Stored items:
>>>>
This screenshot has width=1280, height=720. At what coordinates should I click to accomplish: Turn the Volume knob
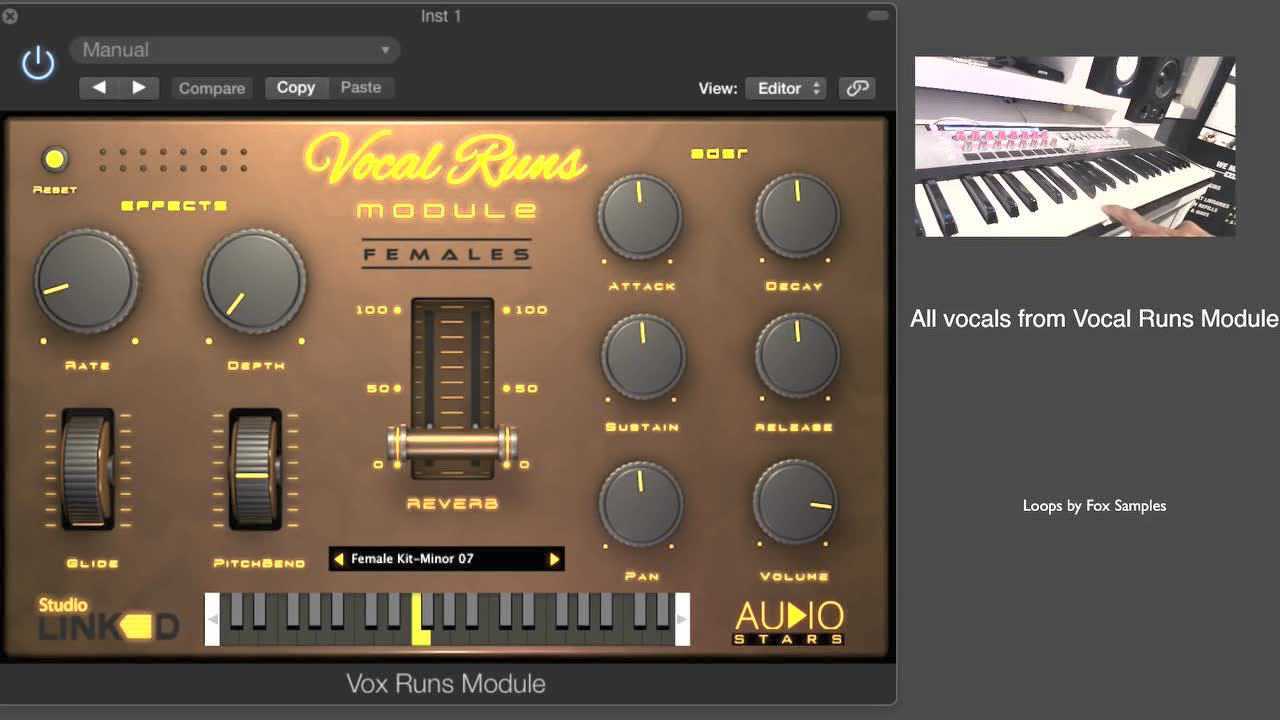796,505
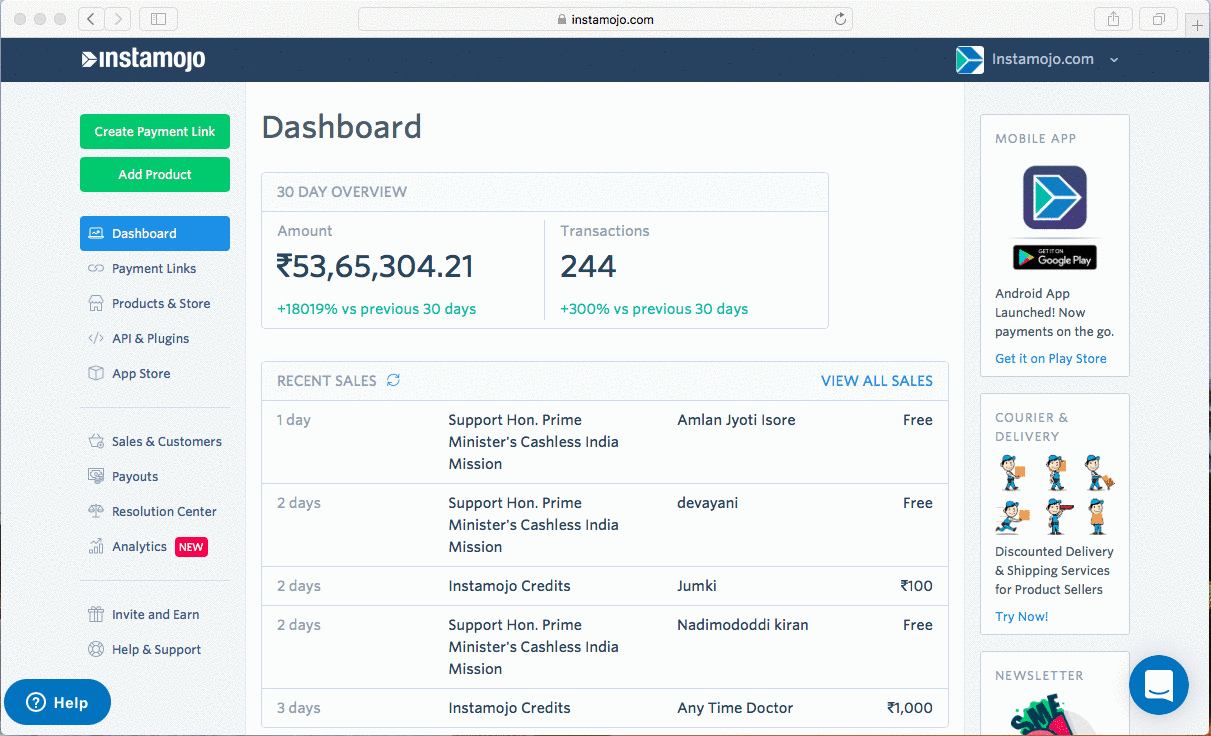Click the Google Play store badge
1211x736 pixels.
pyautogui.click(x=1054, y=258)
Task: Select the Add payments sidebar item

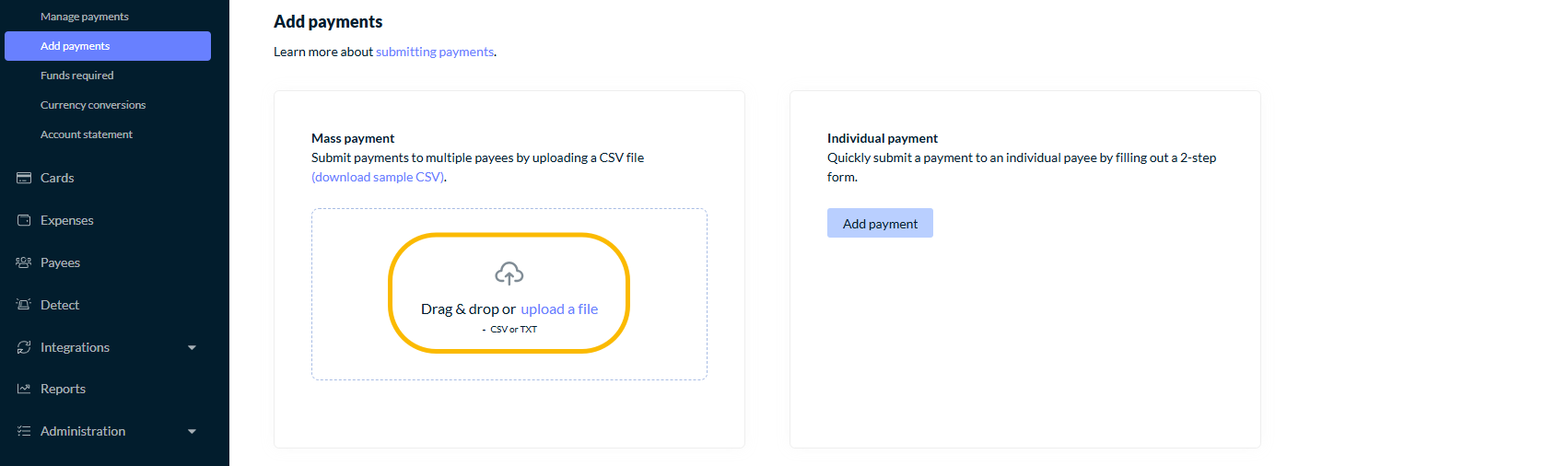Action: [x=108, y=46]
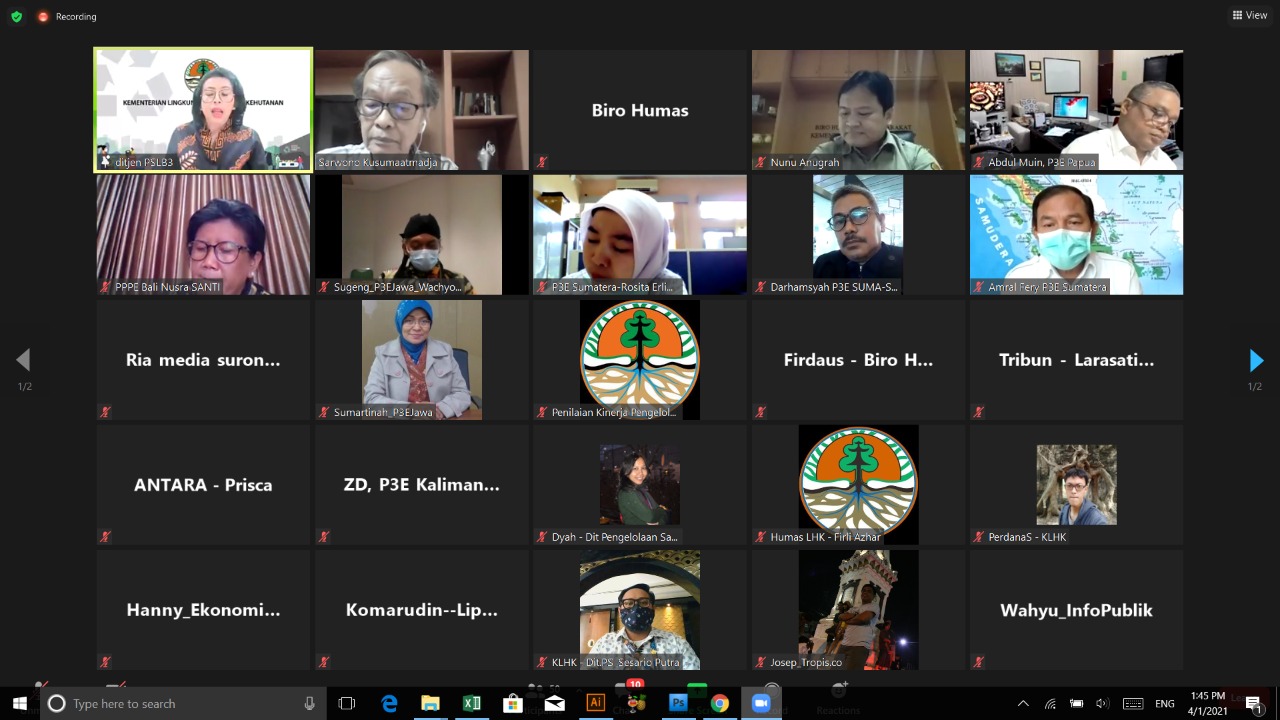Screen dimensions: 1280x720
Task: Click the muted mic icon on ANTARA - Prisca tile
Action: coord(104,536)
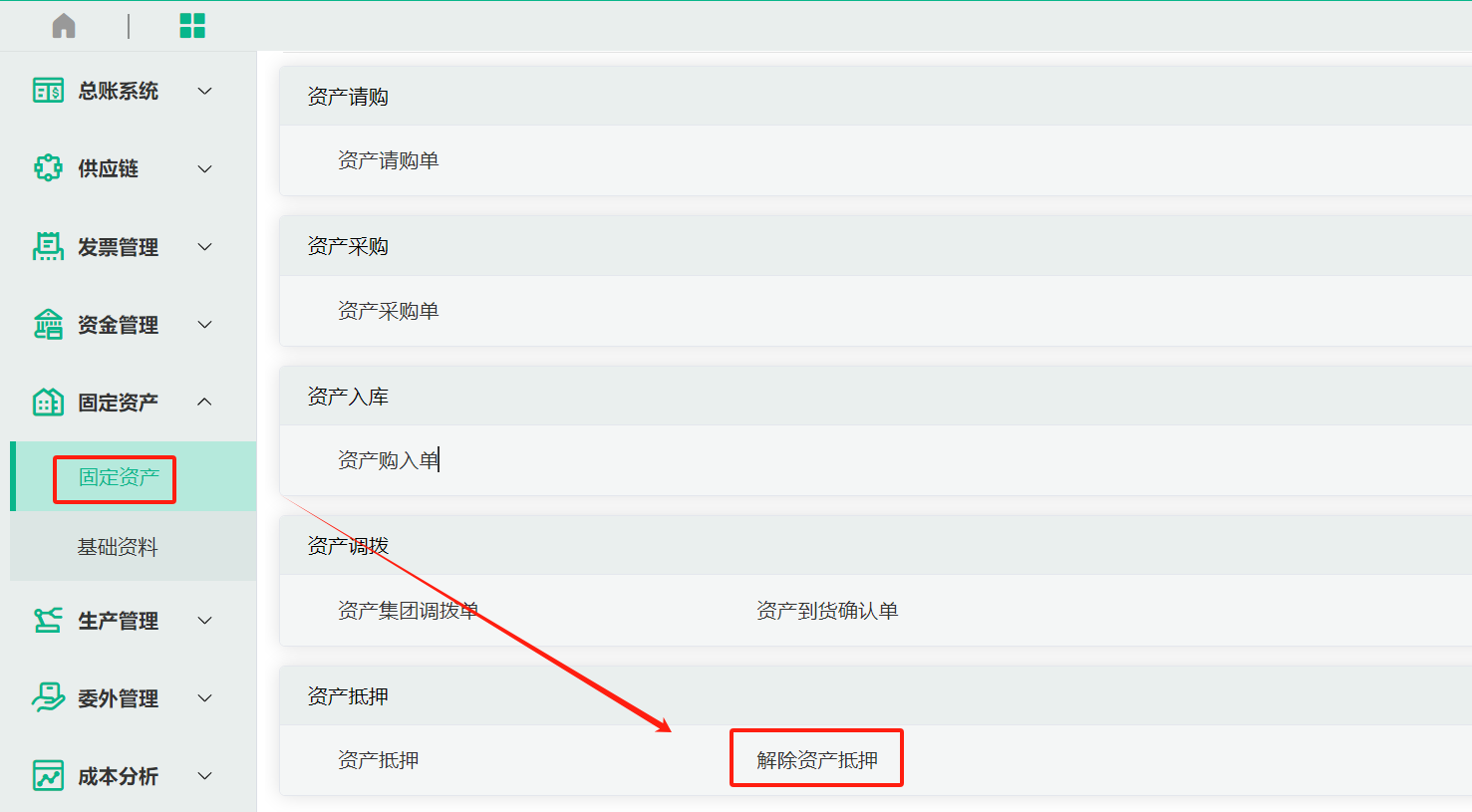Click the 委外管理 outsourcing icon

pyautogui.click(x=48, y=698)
<<<<
All of the entries above are to be written out exactly, with no pictures.

This screenshot has width=1280, height=720. At what coordinates should I click to accomplish: Turn the Volume knob
796,505
Click the Google Play store badge
1211x736 pixels.
pyautogui.click(x=1054, y=258)
Task: Select the Add payments sidebar item

Action: [x=108, y=46]
Screen dimensions: 1280x720
Task: Click the muted mic icon on ANTARA - Prisca tile
Action: coord(104,536)
Click the 委外管理 outsourcing icon

pyautogui.click(x=48, y=698)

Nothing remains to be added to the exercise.